**Exercise aim**
Exact copy, pictures excluded: set down only the lines from the one with "You are a computer-use" through the end of the entries, keeping both end lines.

___

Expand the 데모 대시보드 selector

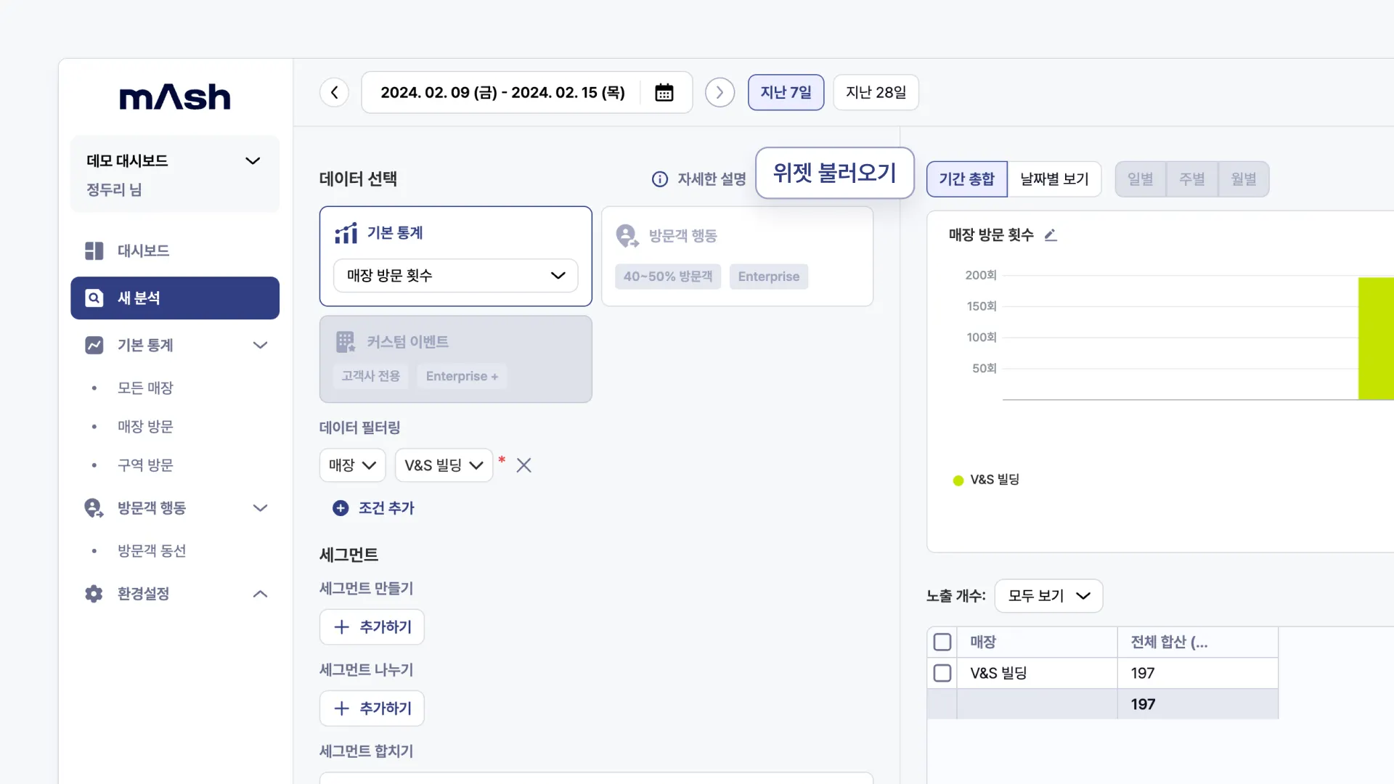pyautogui.click(x=252, y=161)
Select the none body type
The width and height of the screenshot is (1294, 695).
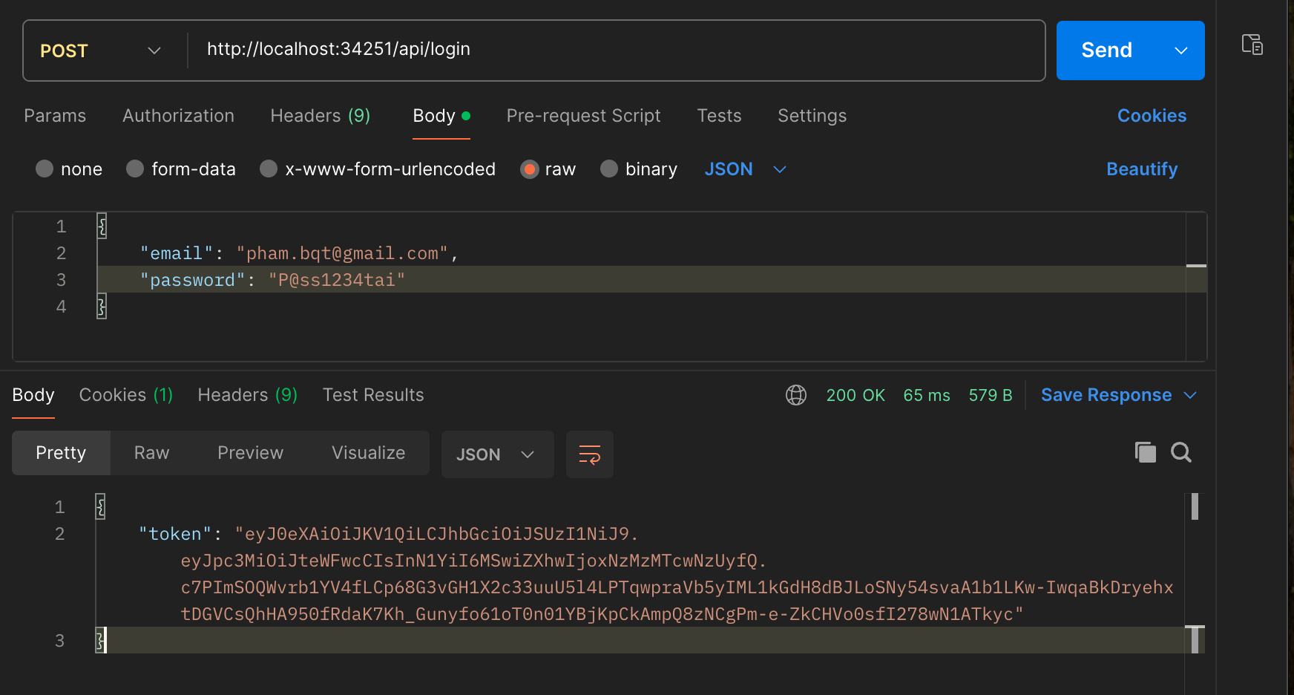pos(45,169)
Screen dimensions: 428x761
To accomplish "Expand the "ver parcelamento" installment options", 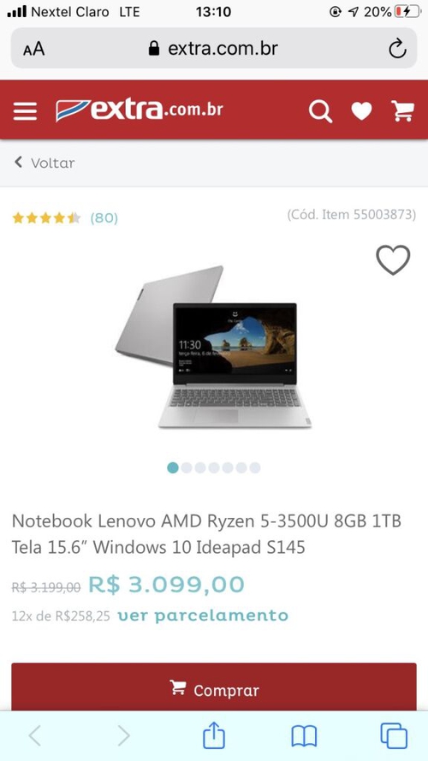I will pos(203,615).
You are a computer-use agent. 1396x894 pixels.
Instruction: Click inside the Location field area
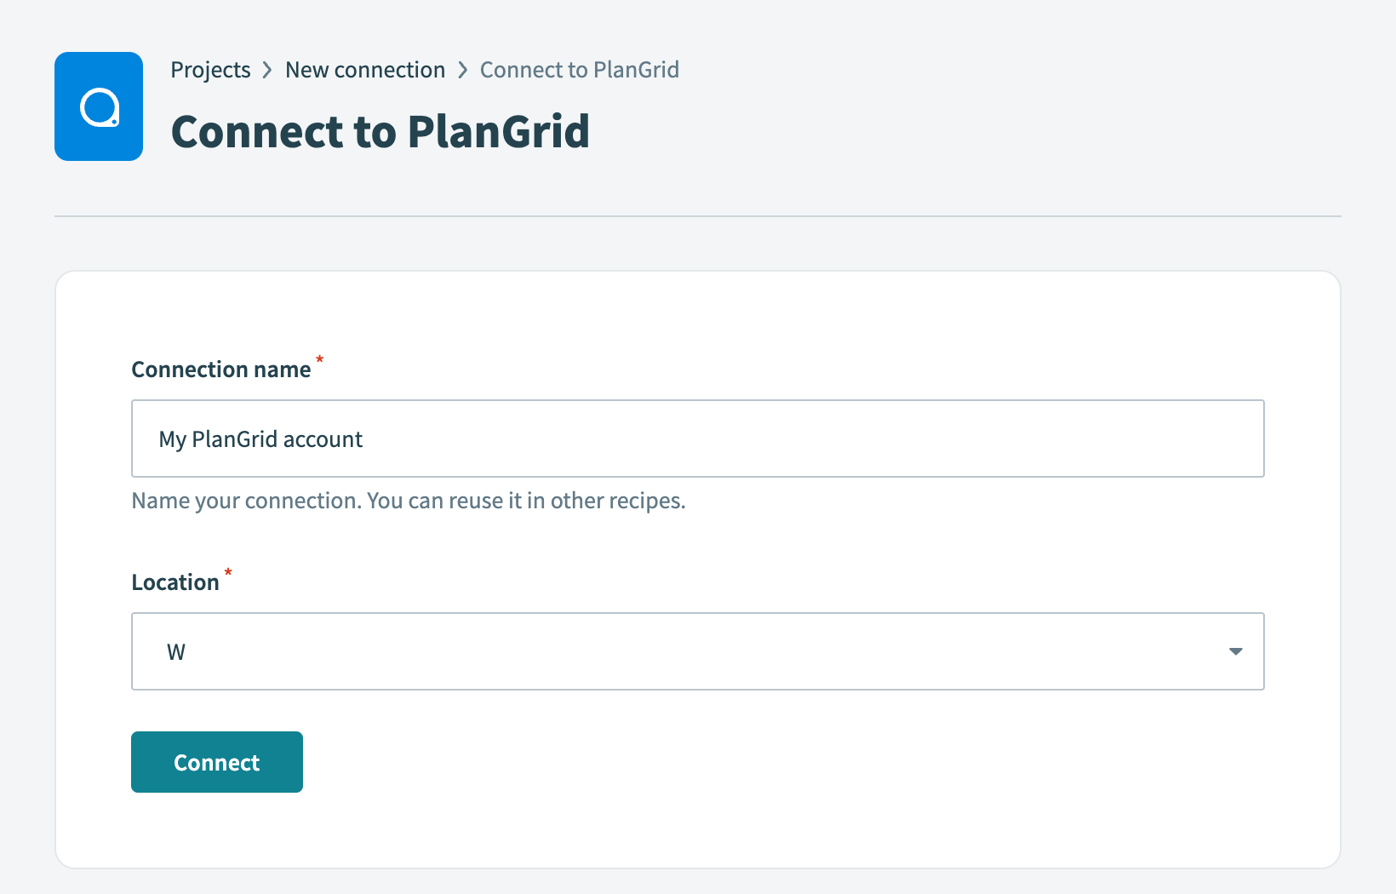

___

**Output of the exercise**
You are a computer-use agent. 1396x894 pixels.
Instruction: Click inside the Location field area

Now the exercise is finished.